Thousands of customers exposed in kitchenware brand data leak
The personal details of shoppers behind more than 7500 transactions have been exposed. Photo: Neoflam Australia/ Facebook
Kitchenware brand Neoflam Australia has mistakenly published its internal warranty records, exposing the private information of more than 7500 of its customers, The New Daily can reveal.
A page under the brand’s website revealed the full name, age or age bracket, gender, phone number, home address and email of customers from between 2010 and 2015.
It also published the items, date purchased, and the name of the store the item was purchased from. The information amounts to 400 pages.
Neoflam Australia took the page offline about two hours after being alerted to the breach by The New Daily.
The breach did not reveal any banking details.
The multinational brand is known for its colourful and eco-friendly frypans, chopping boards and storage containers.
The Australian arm is run out of Mullumbimby on the New South Wales north coast. Its Australian and New Zealand-based Facebook page has more than 5000 followers.
One of the customers exposed in the breach told The New Daily it was “outrageous” that the company could be so careless with private information.

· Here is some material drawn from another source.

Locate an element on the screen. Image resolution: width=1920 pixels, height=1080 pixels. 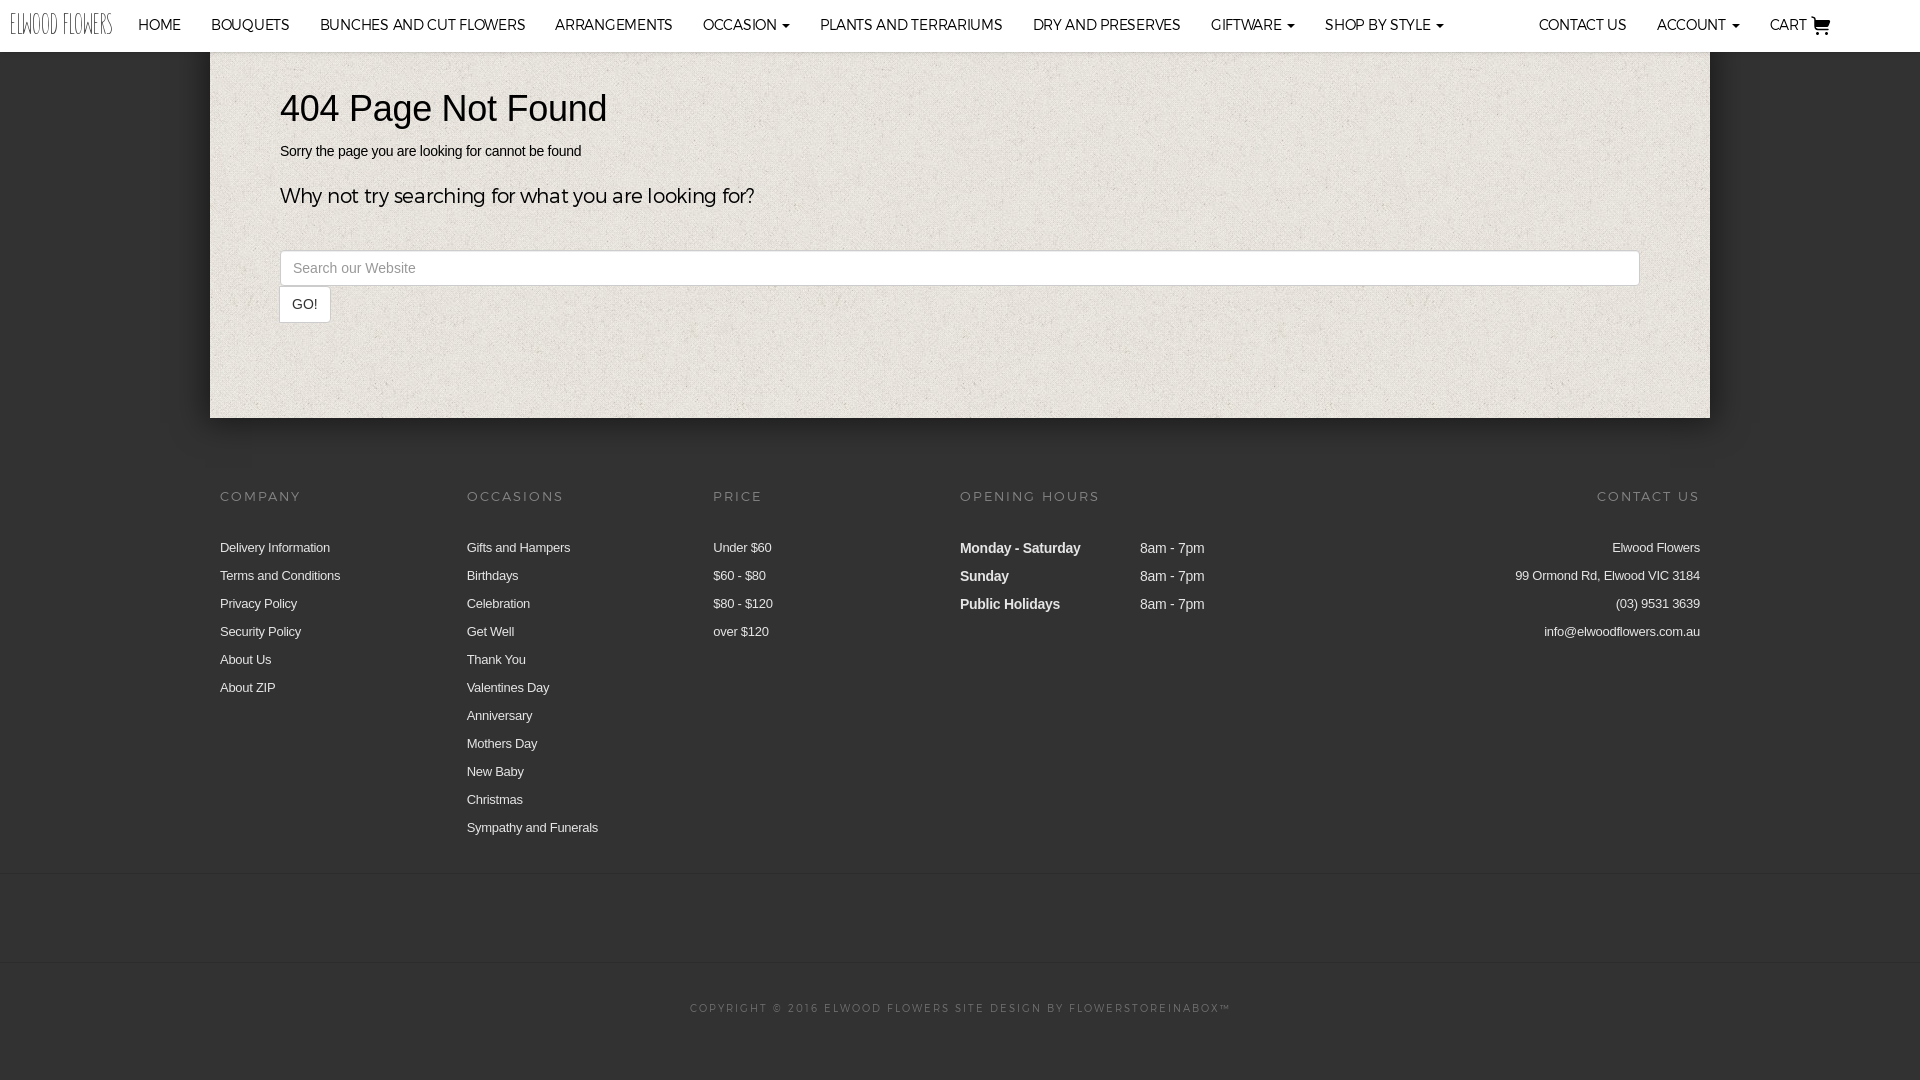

Pete, who did not want to be further identified, purchased a 26cm-deep casserole dish from a Melbourne store on October 9, 2015.
“Any brand has a responsibility to maintain the privacy of their customers,” Pete said.
“Personally, I don’t like it. I’m not happy about it.”
But he acknowledged, “It’s very hard to hide yourself these days”.
“I know there’s not a lot I can do, to be honest.”
Another customer, NSW woman Caitlin, said she tried not to give out too much information “willy-nilly” and expected better.
“I’m not exactly thrilled to hear this,” Caitlin told The New Daily.
She said she would take it as a reminder to be careful when giving out information.
“It’s a little bit of a warning and a reminder for me really … So many things require you to put in details and put them in online.
“It’s something I’ll be mindful of in the future, and something that they need to be mindful of in the future too.”
Caitlin said she probably wouldn’t be deterred from buying Neoflam in the future, because she liked the products.
“I might be getting in touch with them and I would expect them to be extremely apologetic. I would want to get a pretty good reason as to why it was made public.
“I don’t mean to sound flippant because it’s not a small matter. But there’s nothing that can be done about it now.
I assume it was a mistake but that’s a pretty huge mistake.”
Another customer wasn’t fazed, saying they gave out their details all the time.
A section of the information published online, with identifying information hidden.
The New Daily spoke to a Neoflam Australia spokesperson shortly after midday on Monday but did not receive a response to questions by deadline. Follow-up queries by phone and email were not answered.
It’s not clear how long the data was publicly available online.
The privacy policy on the brand’s website said it was “absolutely committed to keeping your personal information private”.
Other internal brand literature also appeared to have been mistakenly published.
The New Daily was able to download a spreadsheet detailing the company’s wholesale prices, store mark-ups and sale plans. There were also dozens of pages of marketing imagery.